Around 2:30, the pro-Burma group amassed downtown, taking over an intersection with their signs, bodies and megaphones, debating their next move. "It's like trying to catch a wind," reflected Than. "It's supposed to come here, but we're not counting on it." He was dismayed by San Francisco's attempts to restrict his right to speak out against China hosting the Olympics.

As he explained, his group, the Burmese American Democratic Alliance, had planned to fly a prop plane over the torch run trailing a banner that said "Free Burma," but the Federal Aviation Administration imposed airspace restrictions forbidding commercial flights over the route for the duration of the event. San Francisco initially planned to limit protests to oxymoronically named "Free Speech Zones," but facing criticism relented to allow protesters to appear along the torch route, as well as in the zones. Then the city simply changed the torch route. "The city is behaving like a police state rather than a free speech friendly one," Than said.

Finally, the Burmese group decided to go to Justin Herman Plaza, where the torch had been scheduled to end up, and a massive TV screen to broadcast its arrival still stood. Crowding into the space with tens of thousands of other protesters and demonstrators and fans, the pro-Burma group never got to see the torch. On the giant screen, they saw only some heroic images of Olympics past, and the regrettable performance of a cheesy cover band, wearing goofy outfits and wigs, singing "Ice Ice Baby."

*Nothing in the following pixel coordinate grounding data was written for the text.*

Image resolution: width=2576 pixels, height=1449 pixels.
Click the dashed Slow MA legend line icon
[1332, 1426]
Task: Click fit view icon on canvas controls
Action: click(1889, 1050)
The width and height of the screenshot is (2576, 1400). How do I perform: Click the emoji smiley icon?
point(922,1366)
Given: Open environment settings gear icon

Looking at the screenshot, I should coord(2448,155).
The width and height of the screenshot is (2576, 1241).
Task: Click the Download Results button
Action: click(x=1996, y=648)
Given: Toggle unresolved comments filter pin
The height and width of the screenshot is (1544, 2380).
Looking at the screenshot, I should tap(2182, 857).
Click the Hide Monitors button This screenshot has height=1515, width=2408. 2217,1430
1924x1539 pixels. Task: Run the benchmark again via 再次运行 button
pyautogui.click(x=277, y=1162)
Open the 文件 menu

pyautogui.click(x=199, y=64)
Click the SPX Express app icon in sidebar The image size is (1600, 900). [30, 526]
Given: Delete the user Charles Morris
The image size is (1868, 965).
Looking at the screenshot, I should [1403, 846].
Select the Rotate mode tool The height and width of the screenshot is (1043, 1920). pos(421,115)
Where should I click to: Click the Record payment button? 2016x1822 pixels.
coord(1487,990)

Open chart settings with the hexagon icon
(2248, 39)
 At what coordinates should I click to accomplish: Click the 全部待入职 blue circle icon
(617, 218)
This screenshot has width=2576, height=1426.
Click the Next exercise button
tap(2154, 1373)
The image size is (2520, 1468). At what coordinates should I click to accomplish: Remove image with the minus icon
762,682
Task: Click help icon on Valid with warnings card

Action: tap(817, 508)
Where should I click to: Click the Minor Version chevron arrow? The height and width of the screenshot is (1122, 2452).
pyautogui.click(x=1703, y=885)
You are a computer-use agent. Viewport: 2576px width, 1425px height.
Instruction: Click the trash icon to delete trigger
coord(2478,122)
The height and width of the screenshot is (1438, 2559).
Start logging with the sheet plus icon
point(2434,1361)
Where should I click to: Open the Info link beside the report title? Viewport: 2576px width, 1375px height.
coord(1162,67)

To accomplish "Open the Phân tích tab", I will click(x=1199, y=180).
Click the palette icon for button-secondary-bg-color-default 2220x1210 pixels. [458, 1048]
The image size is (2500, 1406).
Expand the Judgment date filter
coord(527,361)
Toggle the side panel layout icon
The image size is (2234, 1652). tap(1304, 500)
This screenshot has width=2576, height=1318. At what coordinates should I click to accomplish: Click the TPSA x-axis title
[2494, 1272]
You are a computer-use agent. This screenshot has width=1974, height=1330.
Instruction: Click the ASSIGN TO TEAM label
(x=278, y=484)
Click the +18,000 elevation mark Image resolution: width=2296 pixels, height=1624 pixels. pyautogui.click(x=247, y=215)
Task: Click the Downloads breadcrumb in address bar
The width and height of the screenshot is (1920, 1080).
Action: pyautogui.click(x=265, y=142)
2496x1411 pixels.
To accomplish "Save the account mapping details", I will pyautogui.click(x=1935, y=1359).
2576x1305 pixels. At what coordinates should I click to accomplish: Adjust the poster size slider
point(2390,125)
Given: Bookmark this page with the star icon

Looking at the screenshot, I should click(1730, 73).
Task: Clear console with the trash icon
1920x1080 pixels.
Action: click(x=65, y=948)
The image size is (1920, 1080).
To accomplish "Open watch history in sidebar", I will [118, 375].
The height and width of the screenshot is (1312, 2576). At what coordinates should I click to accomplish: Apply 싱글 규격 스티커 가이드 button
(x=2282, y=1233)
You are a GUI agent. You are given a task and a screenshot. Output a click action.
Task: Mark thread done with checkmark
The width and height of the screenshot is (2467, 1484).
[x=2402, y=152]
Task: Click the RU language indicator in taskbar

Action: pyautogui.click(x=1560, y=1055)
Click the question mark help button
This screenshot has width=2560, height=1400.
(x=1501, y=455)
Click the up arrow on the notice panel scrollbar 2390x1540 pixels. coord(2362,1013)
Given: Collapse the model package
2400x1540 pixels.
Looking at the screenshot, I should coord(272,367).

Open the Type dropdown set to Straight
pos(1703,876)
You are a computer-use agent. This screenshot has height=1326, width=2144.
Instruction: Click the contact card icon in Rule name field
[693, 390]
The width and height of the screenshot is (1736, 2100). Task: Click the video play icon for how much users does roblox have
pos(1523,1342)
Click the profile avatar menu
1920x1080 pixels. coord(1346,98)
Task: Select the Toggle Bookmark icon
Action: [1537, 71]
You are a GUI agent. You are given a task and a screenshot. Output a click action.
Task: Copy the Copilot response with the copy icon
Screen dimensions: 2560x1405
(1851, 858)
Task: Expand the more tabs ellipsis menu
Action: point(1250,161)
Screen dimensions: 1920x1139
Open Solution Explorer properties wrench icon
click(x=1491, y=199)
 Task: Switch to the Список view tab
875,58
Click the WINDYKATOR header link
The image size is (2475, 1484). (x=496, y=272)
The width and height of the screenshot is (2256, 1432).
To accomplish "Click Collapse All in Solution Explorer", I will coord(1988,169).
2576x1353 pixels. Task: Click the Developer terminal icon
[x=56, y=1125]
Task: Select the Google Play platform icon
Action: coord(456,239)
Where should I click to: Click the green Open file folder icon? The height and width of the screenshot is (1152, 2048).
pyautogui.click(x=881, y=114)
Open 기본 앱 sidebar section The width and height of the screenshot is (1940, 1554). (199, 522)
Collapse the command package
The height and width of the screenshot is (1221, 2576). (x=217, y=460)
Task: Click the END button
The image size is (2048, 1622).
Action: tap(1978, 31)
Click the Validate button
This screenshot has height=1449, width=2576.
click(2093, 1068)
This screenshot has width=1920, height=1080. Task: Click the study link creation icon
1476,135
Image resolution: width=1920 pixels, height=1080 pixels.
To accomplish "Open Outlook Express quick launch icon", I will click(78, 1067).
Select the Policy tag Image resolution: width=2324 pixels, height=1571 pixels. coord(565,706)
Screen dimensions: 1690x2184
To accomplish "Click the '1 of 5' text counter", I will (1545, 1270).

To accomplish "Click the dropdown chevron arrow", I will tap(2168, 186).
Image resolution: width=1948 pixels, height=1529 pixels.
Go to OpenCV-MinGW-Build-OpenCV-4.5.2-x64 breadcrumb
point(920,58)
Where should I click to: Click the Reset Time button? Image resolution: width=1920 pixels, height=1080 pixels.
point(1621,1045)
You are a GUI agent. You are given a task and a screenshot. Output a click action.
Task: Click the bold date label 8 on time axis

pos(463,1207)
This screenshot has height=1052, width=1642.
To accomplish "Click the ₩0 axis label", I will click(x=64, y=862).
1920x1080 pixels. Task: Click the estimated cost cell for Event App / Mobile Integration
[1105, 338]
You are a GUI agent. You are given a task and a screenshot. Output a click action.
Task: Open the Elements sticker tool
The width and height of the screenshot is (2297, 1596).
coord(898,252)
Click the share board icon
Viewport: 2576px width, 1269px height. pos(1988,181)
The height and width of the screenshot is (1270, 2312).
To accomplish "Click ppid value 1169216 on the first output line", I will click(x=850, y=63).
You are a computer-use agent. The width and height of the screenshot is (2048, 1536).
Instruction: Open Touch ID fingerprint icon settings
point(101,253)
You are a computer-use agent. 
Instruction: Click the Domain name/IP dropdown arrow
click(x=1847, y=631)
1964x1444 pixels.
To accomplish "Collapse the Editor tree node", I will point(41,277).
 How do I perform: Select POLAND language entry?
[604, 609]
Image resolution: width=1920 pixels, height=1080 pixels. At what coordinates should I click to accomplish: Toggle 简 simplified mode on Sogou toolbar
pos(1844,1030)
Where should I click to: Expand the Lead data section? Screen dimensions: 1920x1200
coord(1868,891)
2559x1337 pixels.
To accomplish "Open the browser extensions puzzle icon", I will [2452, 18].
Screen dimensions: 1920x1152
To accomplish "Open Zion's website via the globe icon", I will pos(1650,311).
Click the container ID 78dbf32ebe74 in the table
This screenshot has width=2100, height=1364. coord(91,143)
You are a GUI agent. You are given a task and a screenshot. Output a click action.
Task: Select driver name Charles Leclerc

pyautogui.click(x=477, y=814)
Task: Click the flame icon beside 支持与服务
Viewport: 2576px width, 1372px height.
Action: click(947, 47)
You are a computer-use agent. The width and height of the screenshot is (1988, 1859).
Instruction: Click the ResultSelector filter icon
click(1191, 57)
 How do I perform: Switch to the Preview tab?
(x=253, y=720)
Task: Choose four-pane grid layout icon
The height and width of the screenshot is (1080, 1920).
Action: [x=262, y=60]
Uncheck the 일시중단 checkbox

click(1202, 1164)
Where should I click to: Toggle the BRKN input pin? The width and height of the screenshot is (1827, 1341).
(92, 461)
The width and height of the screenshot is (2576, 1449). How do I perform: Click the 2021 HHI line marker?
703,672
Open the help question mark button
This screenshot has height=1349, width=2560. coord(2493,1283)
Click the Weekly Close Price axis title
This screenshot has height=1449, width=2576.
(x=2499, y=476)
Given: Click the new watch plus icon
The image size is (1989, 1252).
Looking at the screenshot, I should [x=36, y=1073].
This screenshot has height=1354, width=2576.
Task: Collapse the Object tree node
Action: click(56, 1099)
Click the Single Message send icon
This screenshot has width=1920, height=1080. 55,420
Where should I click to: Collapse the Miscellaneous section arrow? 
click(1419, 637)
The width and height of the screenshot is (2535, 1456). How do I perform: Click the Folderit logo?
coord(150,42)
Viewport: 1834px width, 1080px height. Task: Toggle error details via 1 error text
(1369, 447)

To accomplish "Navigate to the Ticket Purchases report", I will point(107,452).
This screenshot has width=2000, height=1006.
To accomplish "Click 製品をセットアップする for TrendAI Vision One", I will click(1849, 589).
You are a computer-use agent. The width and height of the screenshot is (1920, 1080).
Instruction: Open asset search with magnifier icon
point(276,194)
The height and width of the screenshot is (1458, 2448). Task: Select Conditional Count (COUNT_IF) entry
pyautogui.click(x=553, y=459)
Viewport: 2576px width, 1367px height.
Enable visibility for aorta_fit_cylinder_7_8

Waiting in vain for the torch, Than was disgusted with Mayor Newsom. As Than spoke, the sheepish torch was making its way out of San Francisco toward the airport, where a closing ceremony would send it on to Buenos Aires, Argentina. "The mayor is running the torch without dignity, because he is not telling the people where the torch is going," he said. "If you're not going to let the people see the torch, what is the point of running it?" He saw it as a failure for China. "China's purpose is to celebrate in front of the world. They lost that purpose today."


By Katharine Mieszkowski

Katharine Mieszkowski is a senior writer for Salon.